#### Supplied entries

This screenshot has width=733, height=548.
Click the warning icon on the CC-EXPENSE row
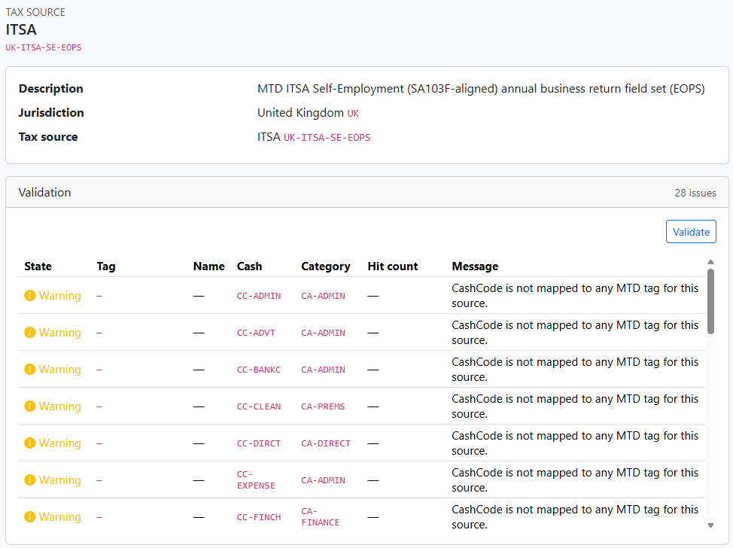(29, 480)
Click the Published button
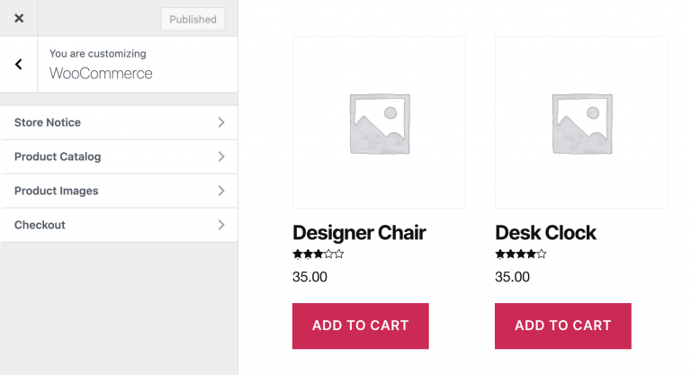691x375 pixels. tap(193, 19)
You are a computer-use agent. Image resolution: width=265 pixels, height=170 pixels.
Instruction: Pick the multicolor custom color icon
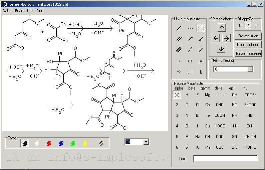[x=101, y=143]

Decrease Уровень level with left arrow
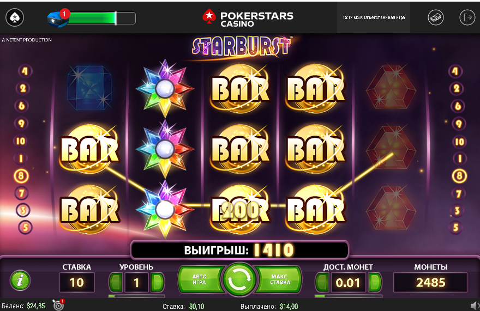(116, 282)
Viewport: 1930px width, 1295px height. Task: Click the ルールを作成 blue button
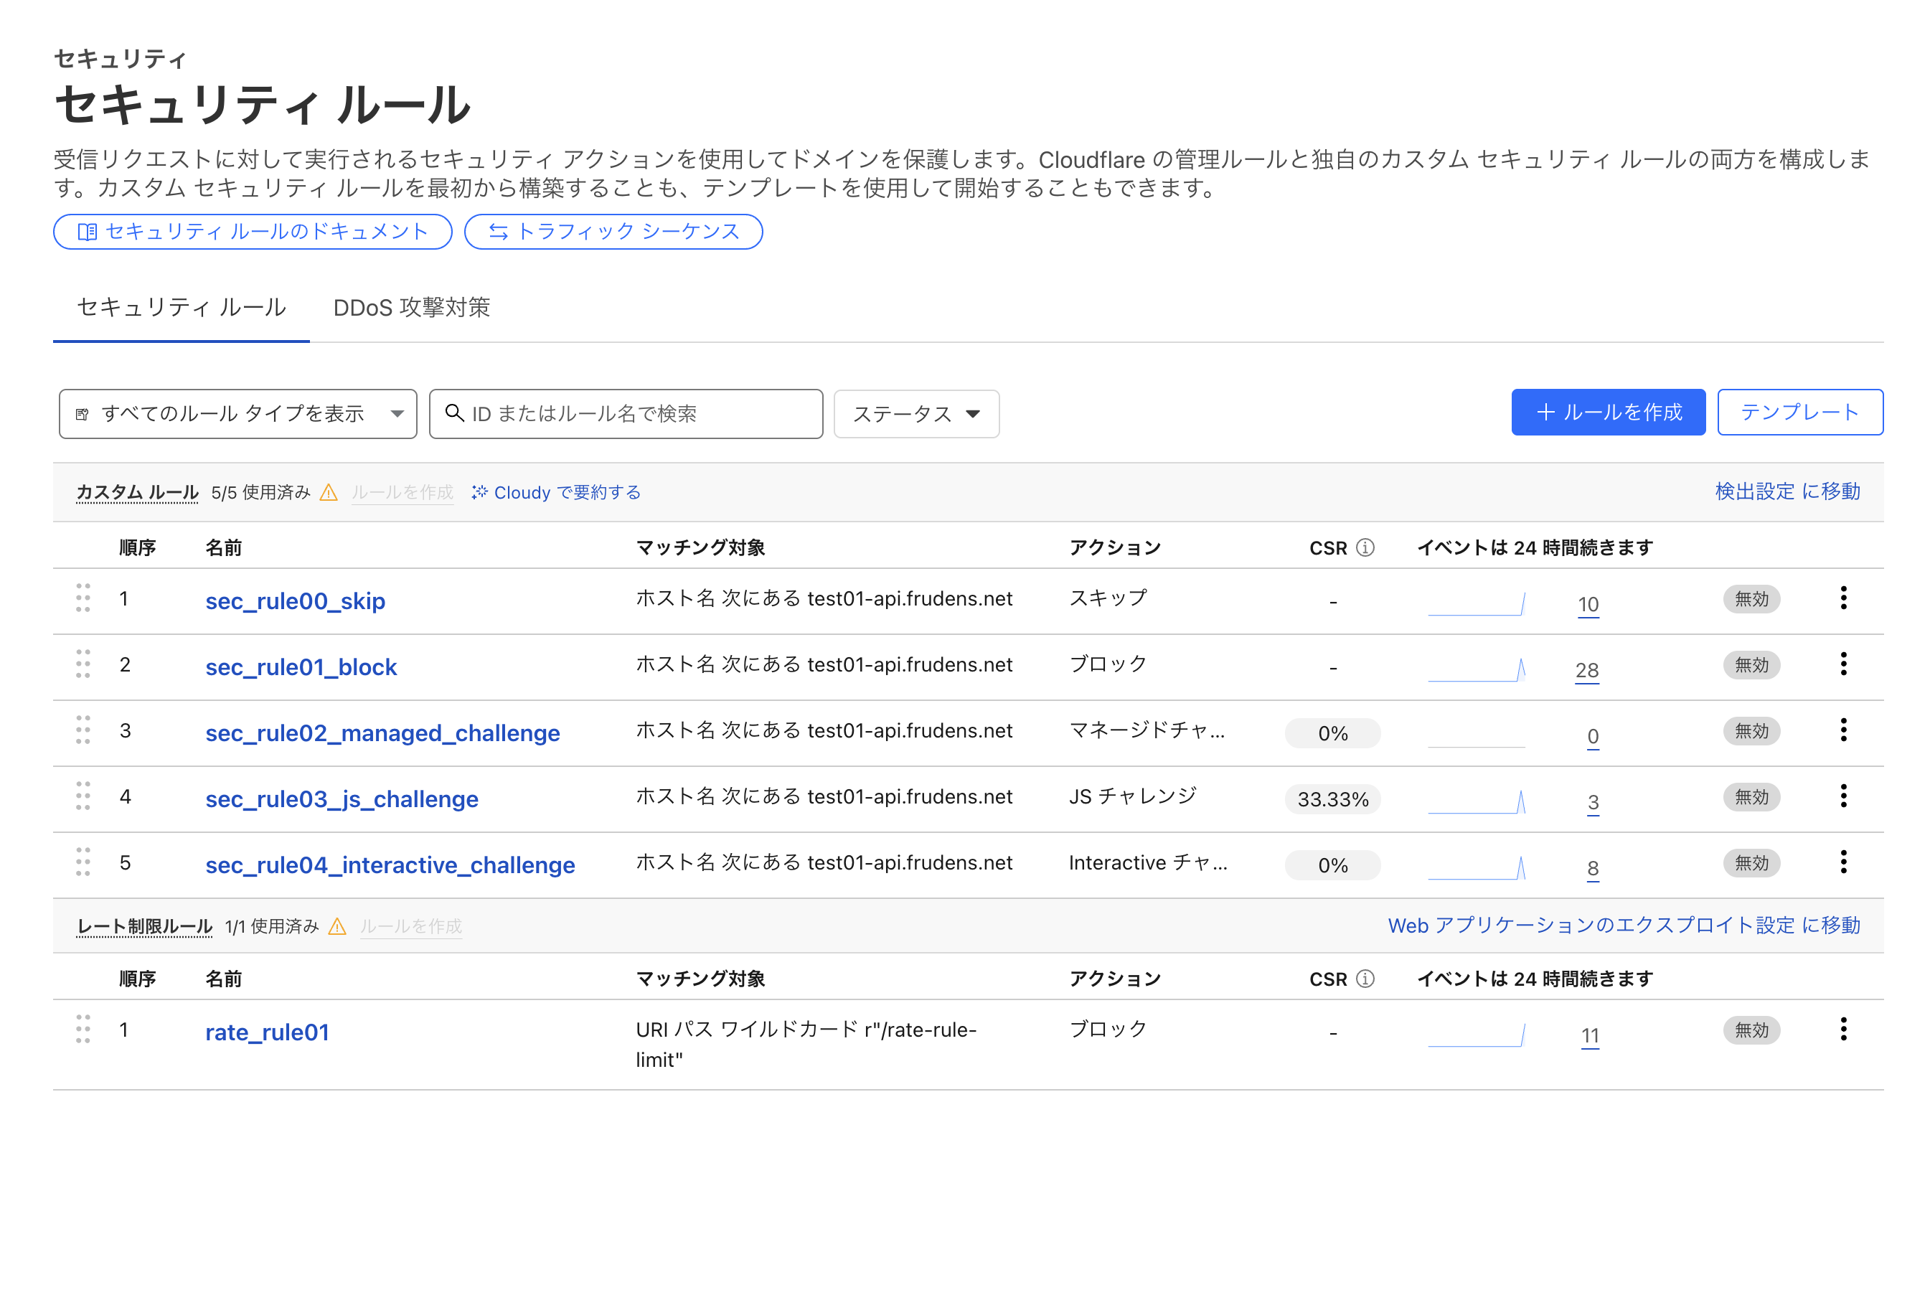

########

Leave out the pictures, then reproduce exactly the run of lines from the one that contains "Decrease Уровень level with left arrow" to the final line of the listing above.

[Answer for the task]
Decrease Уровень level with left arrow
(116, 282)
Viewport: 1930px width, 1295px height. Task: Click the ルールを作成 blue button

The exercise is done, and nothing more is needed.